ENTRIES SUPPLIED >>
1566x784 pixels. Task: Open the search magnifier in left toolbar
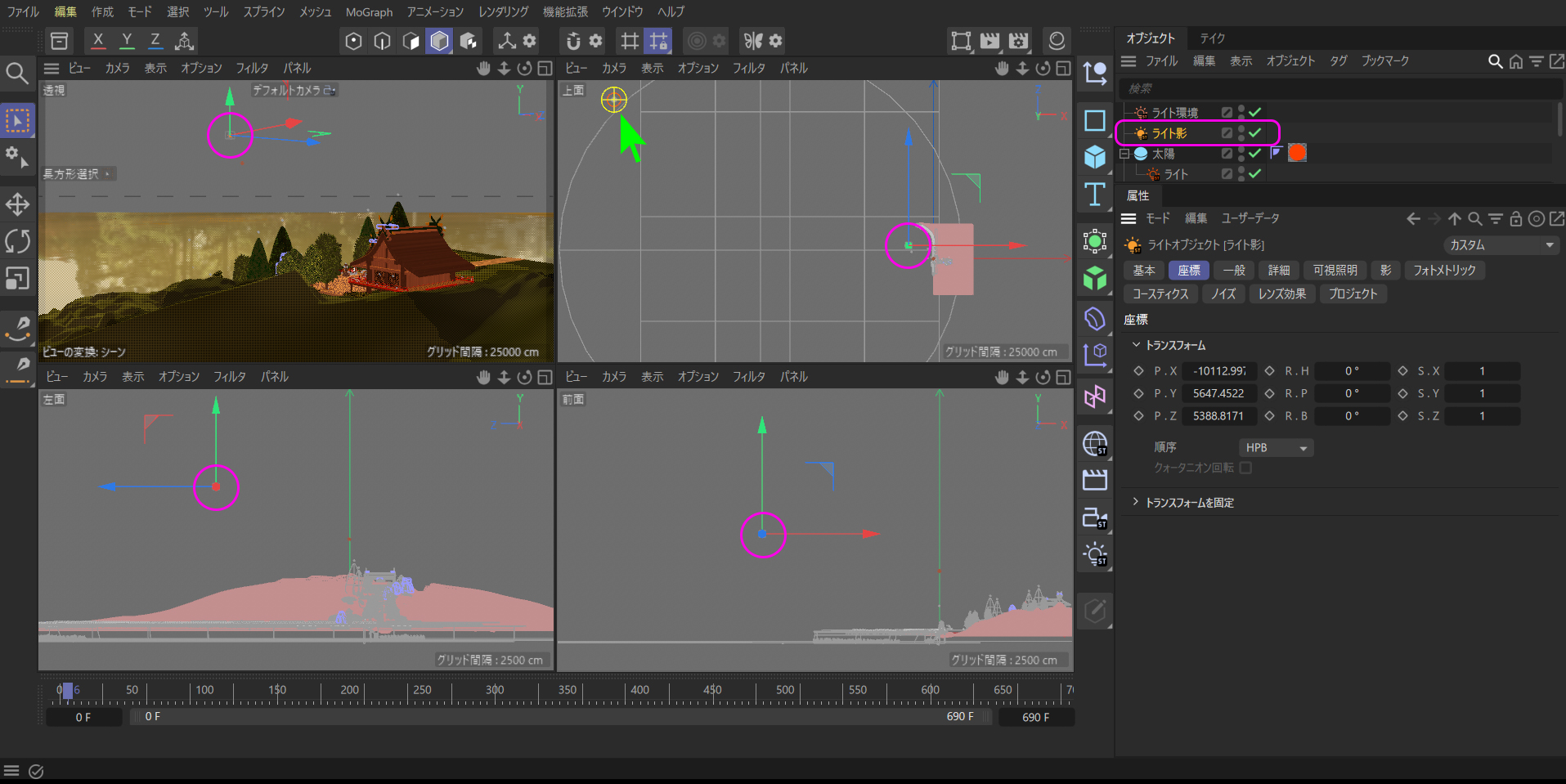[x=17, y=74]
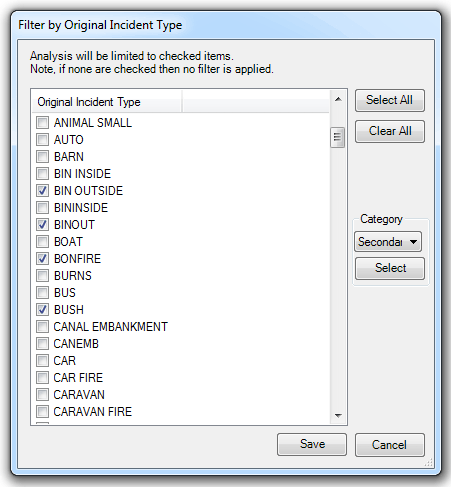This screenshot has width=451, height=487.
Task: Toggle off the BINOUT checkbox
Action: (43, 225)
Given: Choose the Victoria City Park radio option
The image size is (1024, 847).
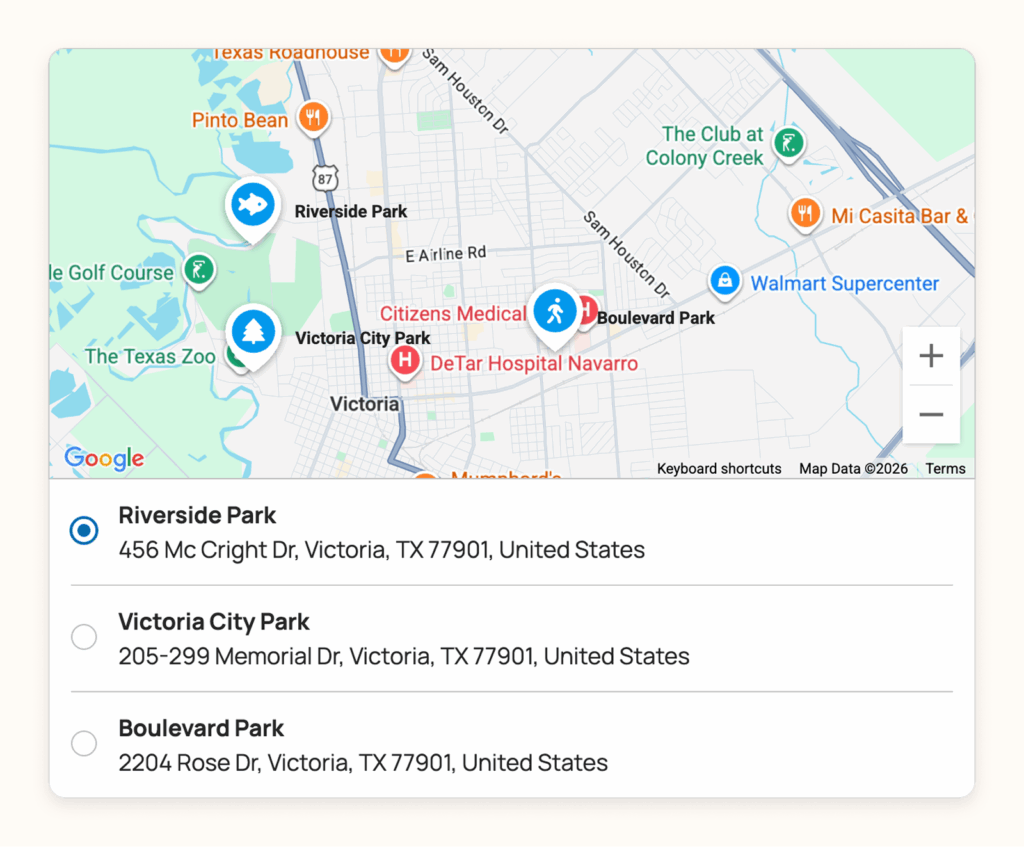Looking at the screenshot, I should tap(84, 637).
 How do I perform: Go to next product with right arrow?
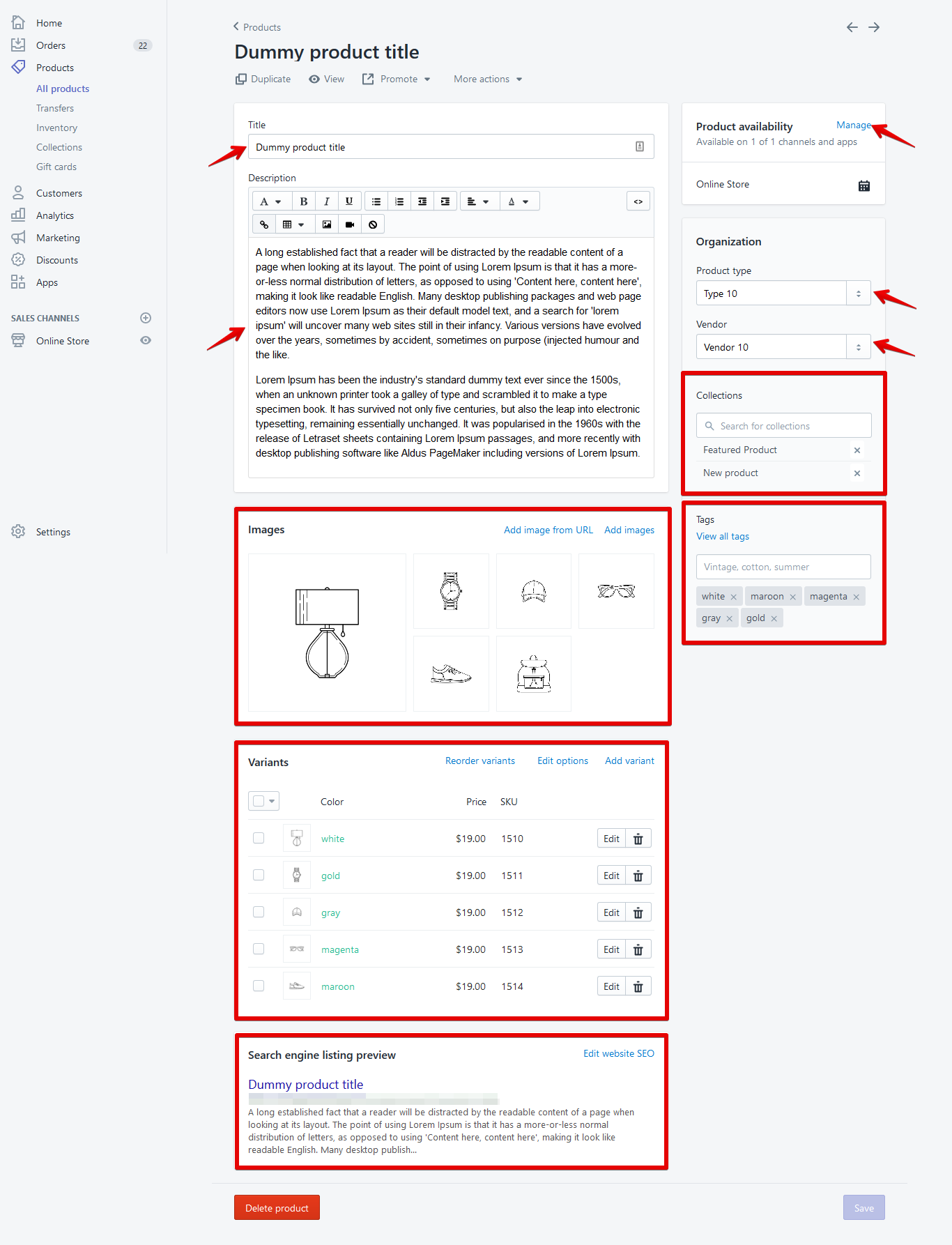[874, 27]
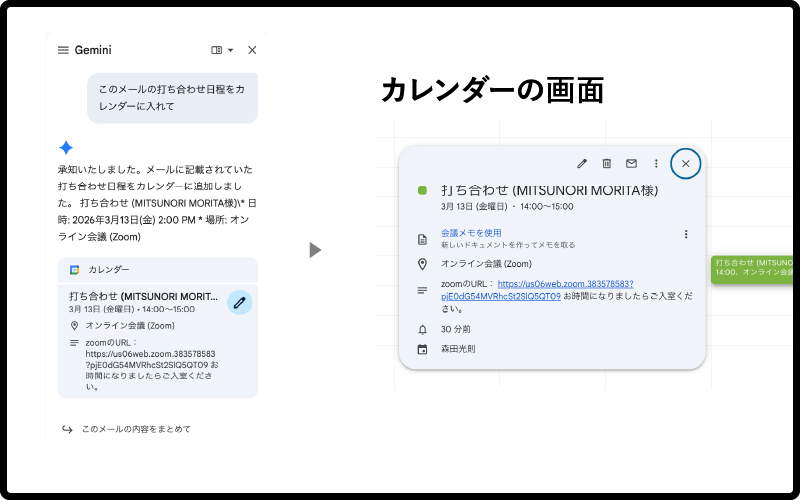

WHAT THIS TASK INVOLVES >> Your answer must be an exact copy of the records, free of images.

REPLY >>
1566x784 pixels. Task: Open the search magnifier in left toolbar
[x=17, y=74]
This screenshot has width=451, height=487.
Task: Toggle off the BINOUT checkbox
Action: (43, 225)
Given: Choose the Victoria City Park radio option
The image size is (1024, 847).
Looking at the screenshot, I should tap(84, 637).
 How do I perform: Go to next product with right arrow?
[874, 27]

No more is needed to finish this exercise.